The bottoms product may be fractionated in second vacuum
fractionator 70 to yield SHC VGO recycle stream 3, SHC pitch stream
9, and SHC VGO fraction 3a, which may be a lighter boiling
fraction, such as light VGO, compared to SHC VGO recycle stream
3.
[0038] As shown in FIG. 2, SHC pitch stream 9 is used as a
feedstock to a delayed coker and particularly coker fractionator
30-A. The coker fractionator bottoms product 16 is passed to one of
two coker drums 30-B using T-valve or switch valve 30-C. Coke 10 is
then removed and recovered coker liquid 15 is sent back to coker
fractionator 30-A, which is used to fractionate coker VGO 2, for
example as a heavy coker gas oil, and optionally one or more
lighter coker hydrocarbon products 17 such as a coker distillate
and/or coker naphtha that may be hydrotreated in hydrotreating
process 50 in combination with SHC distillate 7-A and optionally
other streams as mentioned above.
[0039] The overall processes illustrated in both FIG. 1 and FIG. 2,
in which an SHC process is integrated with a delayed coker,
therefore produces essentially the net products of coke 10 and
hydrotreated distillate 14. As is apparent from this description,
overall aspects of the invention are directed to the integration of
slurry hydrocracking (SHC) and coking to optimize refinery
operations.

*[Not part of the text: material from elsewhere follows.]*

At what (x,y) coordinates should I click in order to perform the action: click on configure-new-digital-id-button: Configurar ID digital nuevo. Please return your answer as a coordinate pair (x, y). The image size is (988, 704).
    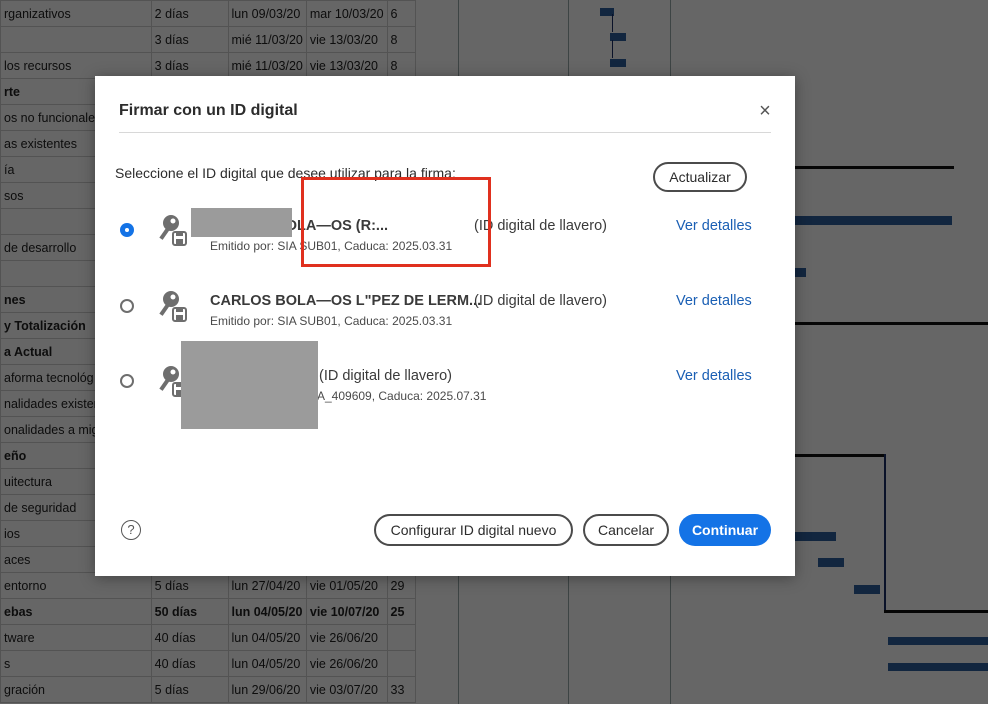
    Looking at the image, I should click on (474, 530).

In view of the present disclosure, it will be seen that
several advantages may be achieved and other advantageous results
may be obtained. Those having skill in the art will recognize the
applicability of the methods disclosed herein to any of a number of
integrated SHC processes. Those having skill in the art, with the
knowledge gained from the present disclosure, will recognize that
various changes could be made in the above processes without
departing from the scope of the present disclosure.